Michael Bloomberg claramente entendeu isso durante seu mandato como prefeito de Nova York. “Se eu terminar meu mandato… e tenho altos índices de aprovação, então eu desperdicei meus últimos anos no cargo”, disse ele. “Você sempre quer pressionar e enfrentar os problemas que são impopulares, que ninguém mais vai atrás.” Se as coisas estão indo muito bem, disse Bloomberg, você está esquiando no que para você é uma colina de coelho e é hora de se mudar para uma encosta mais íngreme.”

Liderança como concurso de popularidade é, em suma, uma visão de liderança do ensino médio ou hollywoodiano. Boa liderança é sobre ser confiável e respeitado pela capacidade de defender as decisões que você toma. Trata-se de uma ação corajosa de defender princípios fundamentais, mesmo quando custa algo significativo – potencialmente até mesmo a própria popularidade ou alguma posição no curto prazo.

Líderes corajosos se concentram em tornar ambientes mais seguros para os outros

Na grande maioria das organizações, suplicar às pessoas para rotineiramente arriscar o pescoço, apesar do medo legítimo, não é exatamente um sinal de liderança forte. No entanto, é isso que os líderes que “encorajam a coragem” estão essencialmente fazendo. Eles estão implicitamente dizendo que – porque eles não são corajosos o suficiente para mudar as condições em sua organização para tornar mais seguro para as pessoas serem honestas, tentar coisas novas, ou assumir outros riscos prudentes – todos os outros devem ser corajosos o suficiente para fazê-los de qualquer maneira.

Infelizmente, isso não vai criar um ambiente onde as pessoas rotineiramente fazem mais das coisas que são necessárias para indivíduos ou organizações aprenderem, mudarem e prosperarem. Até os super-heróis sabem que isso não funciona. Eles não gastam seu tempo tentando fazer de todos os outros um super-herói; eles gastam seu tempo tentando criar condições mais seguras onde a ação corajosa não é rotineiramente solicitada.

Os líderes de que precisamos hoje cercam-se e promovem pessoas que os ajudam a aprender desafiando ao invés de bajulando-os. Eles recompensam ao invés de punir aqueles que tentam coisas novas, mesmo quando não vão bem. Eles mudam sistemas desatualizados que excluem perspectivas diversas.

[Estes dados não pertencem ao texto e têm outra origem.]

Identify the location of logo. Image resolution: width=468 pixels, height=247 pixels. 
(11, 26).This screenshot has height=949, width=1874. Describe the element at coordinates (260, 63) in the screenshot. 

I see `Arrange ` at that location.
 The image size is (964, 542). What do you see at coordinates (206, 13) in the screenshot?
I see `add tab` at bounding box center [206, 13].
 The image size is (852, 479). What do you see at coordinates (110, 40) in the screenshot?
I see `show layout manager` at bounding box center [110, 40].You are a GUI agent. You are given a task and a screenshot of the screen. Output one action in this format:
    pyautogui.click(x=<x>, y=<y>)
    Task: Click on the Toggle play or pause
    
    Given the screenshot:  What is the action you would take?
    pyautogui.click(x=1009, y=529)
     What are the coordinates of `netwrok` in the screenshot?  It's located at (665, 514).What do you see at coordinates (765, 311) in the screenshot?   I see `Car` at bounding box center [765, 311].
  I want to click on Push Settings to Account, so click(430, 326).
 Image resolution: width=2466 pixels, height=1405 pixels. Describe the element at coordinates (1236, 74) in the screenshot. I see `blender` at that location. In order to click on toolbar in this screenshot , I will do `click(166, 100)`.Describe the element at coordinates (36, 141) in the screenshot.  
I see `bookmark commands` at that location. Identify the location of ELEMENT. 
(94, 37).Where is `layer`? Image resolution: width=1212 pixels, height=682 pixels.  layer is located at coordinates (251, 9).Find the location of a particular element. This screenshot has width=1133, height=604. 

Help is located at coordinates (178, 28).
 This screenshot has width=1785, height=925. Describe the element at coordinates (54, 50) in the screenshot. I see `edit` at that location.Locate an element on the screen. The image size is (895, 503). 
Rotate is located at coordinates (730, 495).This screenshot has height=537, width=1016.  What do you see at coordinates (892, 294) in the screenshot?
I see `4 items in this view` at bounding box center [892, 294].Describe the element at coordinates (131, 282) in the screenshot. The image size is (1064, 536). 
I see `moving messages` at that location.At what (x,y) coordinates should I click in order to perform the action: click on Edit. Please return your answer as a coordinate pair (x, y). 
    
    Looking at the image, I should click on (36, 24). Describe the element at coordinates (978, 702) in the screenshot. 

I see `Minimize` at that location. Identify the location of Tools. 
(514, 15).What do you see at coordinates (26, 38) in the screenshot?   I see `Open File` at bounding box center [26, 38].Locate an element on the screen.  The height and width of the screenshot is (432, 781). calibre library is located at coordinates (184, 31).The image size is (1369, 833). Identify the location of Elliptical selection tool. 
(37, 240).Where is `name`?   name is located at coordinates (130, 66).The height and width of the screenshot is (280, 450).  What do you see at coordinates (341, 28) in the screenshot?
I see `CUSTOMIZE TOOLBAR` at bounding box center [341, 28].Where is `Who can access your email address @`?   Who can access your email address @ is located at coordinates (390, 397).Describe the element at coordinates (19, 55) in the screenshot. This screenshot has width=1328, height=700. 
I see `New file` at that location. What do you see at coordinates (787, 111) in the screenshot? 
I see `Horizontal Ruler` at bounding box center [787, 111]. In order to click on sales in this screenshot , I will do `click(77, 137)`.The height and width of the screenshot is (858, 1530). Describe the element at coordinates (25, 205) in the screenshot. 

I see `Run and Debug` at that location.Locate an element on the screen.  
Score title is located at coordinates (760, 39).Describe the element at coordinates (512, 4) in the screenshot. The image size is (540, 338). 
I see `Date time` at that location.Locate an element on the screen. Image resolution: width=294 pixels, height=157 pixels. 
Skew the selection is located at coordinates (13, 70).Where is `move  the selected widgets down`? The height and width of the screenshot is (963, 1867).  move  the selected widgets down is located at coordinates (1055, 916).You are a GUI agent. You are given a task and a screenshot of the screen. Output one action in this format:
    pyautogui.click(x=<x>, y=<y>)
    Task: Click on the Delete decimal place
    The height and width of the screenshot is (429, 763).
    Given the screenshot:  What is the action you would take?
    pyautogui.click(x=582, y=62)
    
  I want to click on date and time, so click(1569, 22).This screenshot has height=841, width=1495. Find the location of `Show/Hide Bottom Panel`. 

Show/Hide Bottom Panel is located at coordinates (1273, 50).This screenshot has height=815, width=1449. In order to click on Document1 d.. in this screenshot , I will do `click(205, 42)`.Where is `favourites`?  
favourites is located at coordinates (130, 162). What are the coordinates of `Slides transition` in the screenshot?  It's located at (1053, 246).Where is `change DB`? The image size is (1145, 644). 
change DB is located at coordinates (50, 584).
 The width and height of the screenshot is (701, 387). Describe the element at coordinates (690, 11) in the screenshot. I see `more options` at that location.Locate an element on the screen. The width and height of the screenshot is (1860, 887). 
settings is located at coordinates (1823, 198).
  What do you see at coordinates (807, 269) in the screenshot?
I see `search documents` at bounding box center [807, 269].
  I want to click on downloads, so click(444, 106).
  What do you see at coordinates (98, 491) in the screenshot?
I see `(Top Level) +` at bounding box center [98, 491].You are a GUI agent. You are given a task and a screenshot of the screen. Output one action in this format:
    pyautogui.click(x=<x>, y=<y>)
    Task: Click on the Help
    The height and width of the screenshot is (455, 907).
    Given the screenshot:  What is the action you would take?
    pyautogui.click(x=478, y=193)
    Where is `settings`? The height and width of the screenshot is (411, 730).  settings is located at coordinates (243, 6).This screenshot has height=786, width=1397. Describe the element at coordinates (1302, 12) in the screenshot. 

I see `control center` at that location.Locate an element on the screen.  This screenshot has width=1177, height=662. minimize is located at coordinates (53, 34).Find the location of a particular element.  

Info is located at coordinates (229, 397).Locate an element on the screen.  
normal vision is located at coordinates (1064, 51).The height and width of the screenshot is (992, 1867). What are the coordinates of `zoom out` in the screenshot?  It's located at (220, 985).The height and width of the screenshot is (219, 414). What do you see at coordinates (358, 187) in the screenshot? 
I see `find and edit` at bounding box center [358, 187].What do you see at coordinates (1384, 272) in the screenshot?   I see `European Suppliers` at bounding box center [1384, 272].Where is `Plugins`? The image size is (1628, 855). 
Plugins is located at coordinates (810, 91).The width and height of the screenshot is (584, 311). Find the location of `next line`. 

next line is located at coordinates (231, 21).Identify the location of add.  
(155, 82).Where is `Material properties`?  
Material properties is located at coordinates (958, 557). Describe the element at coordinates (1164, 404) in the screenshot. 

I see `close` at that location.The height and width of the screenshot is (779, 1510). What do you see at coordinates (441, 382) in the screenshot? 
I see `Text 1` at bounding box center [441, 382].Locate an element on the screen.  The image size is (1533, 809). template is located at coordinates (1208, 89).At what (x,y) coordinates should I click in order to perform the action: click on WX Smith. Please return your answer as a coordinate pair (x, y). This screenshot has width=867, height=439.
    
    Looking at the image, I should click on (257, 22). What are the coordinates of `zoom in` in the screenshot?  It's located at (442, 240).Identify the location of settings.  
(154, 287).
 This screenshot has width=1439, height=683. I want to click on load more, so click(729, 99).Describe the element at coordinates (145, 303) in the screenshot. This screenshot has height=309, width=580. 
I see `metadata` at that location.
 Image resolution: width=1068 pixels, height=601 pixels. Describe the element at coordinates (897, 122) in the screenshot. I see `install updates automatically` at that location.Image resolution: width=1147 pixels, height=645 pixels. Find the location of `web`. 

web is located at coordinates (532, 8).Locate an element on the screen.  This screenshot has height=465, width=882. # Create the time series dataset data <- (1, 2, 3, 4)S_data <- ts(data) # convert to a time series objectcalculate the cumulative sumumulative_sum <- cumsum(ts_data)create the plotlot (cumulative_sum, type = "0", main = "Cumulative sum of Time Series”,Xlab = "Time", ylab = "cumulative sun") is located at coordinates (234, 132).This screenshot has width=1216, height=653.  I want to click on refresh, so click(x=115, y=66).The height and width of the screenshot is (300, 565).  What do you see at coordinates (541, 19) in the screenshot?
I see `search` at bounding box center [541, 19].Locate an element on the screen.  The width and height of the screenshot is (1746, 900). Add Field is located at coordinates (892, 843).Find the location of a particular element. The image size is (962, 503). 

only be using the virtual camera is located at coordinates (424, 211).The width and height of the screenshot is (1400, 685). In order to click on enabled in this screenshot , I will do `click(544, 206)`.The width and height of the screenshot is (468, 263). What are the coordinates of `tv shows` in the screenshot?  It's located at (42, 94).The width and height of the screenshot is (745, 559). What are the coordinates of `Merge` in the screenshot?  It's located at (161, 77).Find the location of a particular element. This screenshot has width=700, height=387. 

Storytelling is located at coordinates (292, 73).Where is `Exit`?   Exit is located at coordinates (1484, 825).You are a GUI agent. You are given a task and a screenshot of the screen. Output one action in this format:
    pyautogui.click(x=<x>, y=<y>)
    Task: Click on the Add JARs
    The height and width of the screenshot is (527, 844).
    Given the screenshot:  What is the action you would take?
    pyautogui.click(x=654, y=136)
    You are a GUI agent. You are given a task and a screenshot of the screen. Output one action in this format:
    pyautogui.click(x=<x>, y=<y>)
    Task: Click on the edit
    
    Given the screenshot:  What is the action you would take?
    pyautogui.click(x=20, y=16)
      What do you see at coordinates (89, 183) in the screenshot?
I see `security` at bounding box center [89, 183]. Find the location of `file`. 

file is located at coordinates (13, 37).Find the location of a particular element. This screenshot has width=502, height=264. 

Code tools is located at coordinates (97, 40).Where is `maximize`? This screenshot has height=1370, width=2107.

Os líderes que precisamos hoje demonstram, em vez de exigir, uma ação corajosa. Eles escolhem, como Fred Keller fez, ser vulneráveis – mesmo que sua posição, gênero, raça ou outros marcadores de status signifiquem que eles não precisem fazê-lo.

Jim Detert é o autor de Choosing Courage (HBR Press 2021) e Professor de Administração de Empresas na Darden School of Business da Universidade da Virgínia.